Otherwise, the D7000 is mostly sturdier, heavier (not a completely good thing, though some love it so the camera is easier to hold still), has more than thus faster controls, has some advanced features like the 1/8000s shutter speed or better flash control, and has a second card slot which should be a standard feature for any serious digital camera (since memory cards are unreliable so you always want a backup).

All in all, you can be happy with both cameras. I know I am with my D5100.


----------



## mscagli1

I've also heard about overexposure problems in the D7000. Can anyone who has a D7000 explain if it has this problem? How noticeable is it?


----------



## o hey tyler

mscagli1 said:
			
		

> I've also heard about overexposure problems in the D7000. Can anyone who has a D7000 explain if it has this problem? How noticeable is it?

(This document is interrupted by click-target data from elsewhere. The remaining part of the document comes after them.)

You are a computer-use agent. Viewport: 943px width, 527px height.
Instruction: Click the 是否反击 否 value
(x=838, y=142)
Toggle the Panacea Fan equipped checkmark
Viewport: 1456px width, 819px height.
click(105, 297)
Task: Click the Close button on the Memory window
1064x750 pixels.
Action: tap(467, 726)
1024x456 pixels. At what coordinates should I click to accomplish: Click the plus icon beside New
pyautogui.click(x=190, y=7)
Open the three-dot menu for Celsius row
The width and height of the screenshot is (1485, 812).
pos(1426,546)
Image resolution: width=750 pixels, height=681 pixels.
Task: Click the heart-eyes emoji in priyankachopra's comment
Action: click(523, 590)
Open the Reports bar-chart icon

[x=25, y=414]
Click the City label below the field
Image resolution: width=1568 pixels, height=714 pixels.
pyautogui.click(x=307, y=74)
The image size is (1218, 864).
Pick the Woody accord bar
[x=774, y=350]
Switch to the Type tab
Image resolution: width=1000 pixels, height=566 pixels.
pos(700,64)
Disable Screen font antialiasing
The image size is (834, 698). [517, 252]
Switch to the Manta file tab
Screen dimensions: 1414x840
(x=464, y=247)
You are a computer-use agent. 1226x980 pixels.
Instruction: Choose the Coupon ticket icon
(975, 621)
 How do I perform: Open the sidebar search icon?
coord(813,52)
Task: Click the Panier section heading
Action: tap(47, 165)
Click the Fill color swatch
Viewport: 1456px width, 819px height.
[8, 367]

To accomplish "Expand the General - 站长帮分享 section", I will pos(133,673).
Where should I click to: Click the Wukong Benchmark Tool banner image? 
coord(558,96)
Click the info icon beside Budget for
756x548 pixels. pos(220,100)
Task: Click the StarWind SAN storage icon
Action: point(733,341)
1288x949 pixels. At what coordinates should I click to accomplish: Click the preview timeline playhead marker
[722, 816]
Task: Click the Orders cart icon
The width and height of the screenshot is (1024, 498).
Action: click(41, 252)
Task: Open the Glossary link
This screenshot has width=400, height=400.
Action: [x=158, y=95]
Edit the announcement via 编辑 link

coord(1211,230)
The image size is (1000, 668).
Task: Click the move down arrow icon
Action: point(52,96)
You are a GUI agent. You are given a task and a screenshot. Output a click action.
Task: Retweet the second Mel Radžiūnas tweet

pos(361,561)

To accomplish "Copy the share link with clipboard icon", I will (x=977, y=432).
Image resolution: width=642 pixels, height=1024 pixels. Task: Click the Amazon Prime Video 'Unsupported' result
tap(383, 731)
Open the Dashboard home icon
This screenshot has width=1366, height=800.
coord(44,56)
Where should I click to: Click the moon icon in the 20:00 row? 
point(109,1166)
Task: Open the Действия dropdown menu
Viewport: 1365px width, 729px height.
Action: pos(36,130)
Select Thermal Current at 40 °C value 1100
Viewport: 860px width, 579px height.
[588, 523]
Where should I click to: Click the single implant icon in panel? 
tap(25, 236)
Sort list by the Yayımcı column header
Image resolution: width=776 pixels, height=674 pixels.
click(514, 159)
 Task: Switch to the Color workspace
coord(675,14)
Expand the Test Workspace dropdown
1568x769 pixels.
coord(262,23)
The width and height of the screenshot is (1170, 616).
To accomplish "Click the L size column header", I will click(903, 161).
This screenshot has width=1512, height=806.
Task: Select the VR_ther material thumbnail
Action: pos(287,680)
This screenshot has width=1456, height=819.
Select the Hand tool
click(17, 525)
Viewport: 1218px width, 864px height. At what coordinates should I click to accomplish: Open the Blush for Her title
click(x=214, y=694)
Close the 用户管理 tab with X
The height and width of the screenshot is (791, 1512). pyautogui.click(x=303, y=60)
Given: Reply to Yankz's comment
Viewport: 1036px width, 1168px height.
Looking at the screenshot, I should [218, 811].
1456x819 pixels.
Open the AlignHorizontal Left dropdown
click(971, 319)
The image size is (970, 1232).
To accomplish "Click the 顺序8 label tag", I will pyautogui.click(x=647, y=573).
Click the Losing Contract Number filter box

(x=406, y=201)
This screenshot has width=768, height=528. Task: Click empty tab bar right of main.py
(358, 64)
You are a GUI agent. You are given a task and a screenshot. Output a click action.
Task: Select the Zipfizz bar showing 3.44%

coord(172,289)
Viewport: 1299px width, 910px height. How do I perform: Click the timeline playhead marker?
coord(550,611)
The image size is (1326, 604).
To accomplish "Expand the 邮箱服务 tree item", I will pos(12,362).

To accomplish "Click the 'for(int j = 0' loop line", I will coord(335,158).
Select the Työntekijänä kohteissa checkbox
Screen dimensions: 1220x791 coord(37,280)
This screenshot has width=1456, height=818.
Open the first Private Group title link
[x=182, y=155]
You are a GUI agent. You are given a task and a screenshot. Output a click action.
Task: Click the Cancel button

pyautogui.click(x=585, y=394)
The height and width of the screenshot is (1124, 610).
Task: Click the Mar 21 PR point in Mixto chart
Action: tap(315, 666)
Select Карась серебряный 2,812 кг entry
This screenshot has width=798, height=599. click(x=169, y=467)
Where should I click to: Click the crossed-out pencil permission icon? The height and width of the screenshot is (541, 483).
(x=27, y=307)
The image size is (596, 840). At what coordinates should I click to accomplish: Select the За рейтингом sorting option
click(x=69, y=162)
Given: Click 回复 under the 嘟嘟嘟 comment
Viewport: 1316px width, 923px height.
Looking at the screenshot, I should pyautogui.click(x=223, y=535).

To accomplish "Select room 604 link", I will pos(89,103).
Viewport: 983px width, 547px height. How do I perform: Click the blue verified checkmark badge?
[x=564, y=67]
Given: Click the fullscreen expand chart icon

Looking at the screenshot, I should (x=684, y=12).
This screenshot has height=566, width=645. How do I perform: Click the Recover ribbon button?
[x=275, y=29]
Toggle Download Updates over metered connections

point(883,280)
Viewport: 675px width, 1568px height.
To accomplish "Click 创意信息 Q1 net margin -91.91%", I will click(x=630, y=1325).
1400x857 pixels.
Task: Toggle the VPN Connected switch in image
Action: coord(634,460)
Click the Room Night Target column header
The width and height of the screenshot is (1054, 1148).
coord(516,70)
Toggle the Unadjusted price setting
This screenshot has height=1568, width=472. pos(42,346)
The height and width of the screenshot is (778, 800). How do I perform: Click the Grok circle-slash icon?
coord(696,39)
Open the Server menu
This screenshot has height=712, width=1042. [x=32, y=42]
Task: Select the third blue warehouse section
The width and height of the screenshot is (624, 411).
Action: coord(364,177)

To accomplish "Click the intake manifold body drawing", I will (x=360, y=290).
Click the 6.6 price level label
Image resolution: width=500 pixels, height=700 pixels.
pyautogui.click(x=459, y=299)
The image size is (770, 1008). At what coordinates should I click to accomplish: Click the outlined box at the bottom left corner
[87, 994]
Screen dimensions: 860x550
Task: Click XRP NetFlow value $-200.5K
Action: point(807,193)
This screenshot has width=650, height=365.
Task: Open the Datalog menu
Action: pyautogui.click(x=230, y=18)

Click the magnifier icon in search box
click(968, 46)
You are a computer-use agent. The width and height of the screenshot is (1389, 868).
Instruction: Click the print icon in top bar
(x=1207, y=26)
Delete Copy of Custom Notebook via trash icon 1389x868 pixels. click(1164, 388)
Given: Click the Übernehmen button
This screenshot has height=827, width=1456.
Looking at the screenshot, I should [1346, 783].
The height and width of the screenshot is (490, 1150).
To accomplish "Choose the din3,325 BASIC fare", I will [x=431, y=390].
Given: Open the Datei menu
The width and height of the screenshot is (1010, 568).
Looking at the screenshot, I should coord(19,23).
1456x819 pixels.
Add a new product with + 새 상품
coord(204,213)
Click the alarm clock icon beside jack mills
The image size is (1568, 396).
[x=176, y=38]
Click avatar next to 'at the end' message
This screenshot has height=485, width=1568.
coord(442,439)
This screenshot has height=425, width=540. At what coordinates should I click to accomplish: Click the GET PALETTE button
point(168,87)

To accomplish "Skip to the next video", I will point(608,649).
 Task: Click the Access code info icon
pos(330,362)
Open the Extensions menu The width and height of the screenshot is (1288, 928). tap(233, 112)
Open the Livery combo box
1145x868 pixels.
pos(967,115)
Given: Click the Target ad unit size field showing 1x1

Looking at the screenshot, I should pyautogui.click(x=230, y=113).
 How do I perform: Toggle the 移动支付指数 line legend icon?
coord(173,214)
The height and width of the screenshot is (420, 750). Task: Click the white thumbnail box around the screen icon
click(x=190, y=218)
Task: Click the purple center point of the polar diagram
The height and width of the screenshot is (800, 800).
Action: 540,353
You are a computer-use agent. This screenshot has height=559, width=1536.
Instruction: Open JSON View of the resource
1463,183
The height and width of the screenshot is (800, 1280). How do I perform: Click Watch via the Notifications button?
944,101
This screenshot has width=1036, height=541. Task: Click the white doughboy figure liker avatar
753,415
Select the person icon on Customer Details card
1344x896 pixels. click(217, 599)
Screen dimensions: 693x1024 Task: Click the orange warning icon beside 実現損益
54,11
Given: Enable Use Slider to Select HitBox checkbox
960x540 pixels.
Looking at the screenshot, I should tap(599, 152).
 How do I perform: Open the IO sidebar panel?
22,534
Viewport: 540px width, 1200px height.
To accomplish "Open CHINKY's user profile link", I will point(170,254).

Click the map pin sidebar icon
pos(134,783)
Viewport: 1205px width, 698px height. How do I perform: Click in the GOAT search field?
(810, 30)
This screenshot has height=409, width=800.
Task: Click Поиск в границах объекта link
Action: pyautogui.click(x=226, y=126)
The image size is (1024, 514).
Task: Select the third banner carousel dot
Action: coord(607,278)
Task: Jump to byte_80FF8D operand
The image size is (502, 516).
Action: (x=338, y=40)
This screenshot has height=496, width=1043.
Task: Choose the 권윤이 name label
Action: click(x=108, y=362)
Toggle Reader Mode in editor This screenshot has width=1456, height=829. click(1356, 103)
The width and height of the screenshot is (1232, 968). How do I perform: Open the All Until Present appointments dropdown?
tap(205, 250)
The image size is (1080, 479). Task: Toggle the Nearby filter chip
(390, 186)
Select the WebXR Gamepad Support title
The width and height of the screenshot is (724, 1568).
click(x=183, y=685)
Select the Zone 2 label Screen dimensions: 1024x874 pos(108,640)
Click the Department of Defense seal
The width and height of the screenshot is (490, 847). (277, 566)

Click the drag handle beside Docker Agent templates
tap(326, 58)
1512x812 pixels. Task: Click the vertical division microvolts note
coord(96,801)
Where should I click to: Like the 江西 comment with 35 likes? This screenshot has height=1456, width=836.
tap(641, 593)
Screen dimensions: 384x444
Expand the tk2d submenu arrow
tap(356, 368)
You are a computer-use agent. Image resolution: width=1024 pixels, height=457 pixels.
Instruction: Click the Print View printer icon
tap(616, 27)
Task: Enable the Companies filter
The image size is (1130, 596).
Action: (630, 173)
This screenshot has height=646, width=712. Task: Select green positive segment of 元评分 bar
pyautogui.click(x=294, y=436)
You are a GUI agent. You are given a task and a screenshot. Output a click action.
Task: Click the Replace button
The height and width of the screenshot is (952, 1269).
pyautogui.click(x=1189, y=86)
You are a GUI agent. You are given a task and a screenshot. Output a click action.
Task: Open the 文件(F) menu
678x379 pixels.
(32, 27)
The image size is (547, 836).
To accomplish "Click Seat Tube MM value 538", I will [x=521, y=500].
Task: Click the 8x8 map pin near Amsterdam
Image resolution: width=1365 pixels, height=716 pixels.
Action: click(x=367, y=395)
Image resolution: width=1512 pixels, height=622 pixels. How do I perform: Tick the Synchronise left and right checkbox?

It's probably favorable to overexposed slightly if you shoot in RAW. More shadow retention.


----------



## greybeard

The D7000 can be set to point and shoot mode just like the D5100.  It does however have many more professional type features than the D5100 and if you are serious about your photography, you will really appreciate these advanced features later on.  I think the d7000 is worth the extra money.


----------



## nick9

My wife and I are shooting some local motorsports photography. Initially she was going to do it alone so we went with the D7000 for her. We discovered that we would need a second(me), and finances sort of pushed us to the D5100 to save a few bucks. I wish we would have pushed the budget just a little and went with another D7000. Both give great results but the D7000 is so much easier to work with on the fly, with the dual command wheels, and the overall feel is much better as well. We have since purchased a 50mm 1.8d that works well with the D7000 but would be manual focus only with the D5100.
If you can afford the extra money, get the D7000.


----------



## Solarflare

o hey tyler said:


> mscagli1 said:
> 
> 
> 
> 
> I've also heard about overexposure problems in the D7000. Can anyone who has a D7000 explain if it has this problem? How noticeable is it?
> 
> 
> 
> 
> It's probably favorable to overexposed slightly if you shoot in RAW. More shadow retention.
Click to expand...

Err ... WHAT ?!?!?!?  Weird logic.

The D5100/D7000 have massive dynamic range reserves at ISO 100 (almost 14 EVs according to DXOMark). So theres a LOT of detail in the shadows that will appear if you shoot in RAW and then overexpose in the software during the JPEG conversion (or even better make HDR image out of it and dont overexpose anything).

However, you can NOT gain the details back you lost by overexposure.

Same for any other camera that allows to shoot in RAW and has some reserves in respect to dynamic range.


----------



## PicMaker

I have just bought a D7000 yesterday. 
I was initially torn between the D5100 which a few weeks ago a friend of mine bought, and the D7000. 
I bit the bullet and went for the more expensive option, although to be perfectly honest with you I could of adapted to the D5100 very well. I am a fan of every single camera in Nikon's line up including the D3100 so if my budget was less, I would have no problem with the lesser price options. 

Both camera's are pretty awesome and there really isn't much you can't do with either. I think the D7000 is a tad more comfortable to hold and I do like the 2 card slots, and 100% viewfinder. But in all fairness to me these are minor although the 2 card slot to many is major and a deal breaker. 
In some initial respects the D7000 is a bit too much camera for me. I like simplicity above anything and the menu can have people asking this and that all day long. The good news though is you can't really make disasterous mistakes that you can't alter in Elements or Lightroom. 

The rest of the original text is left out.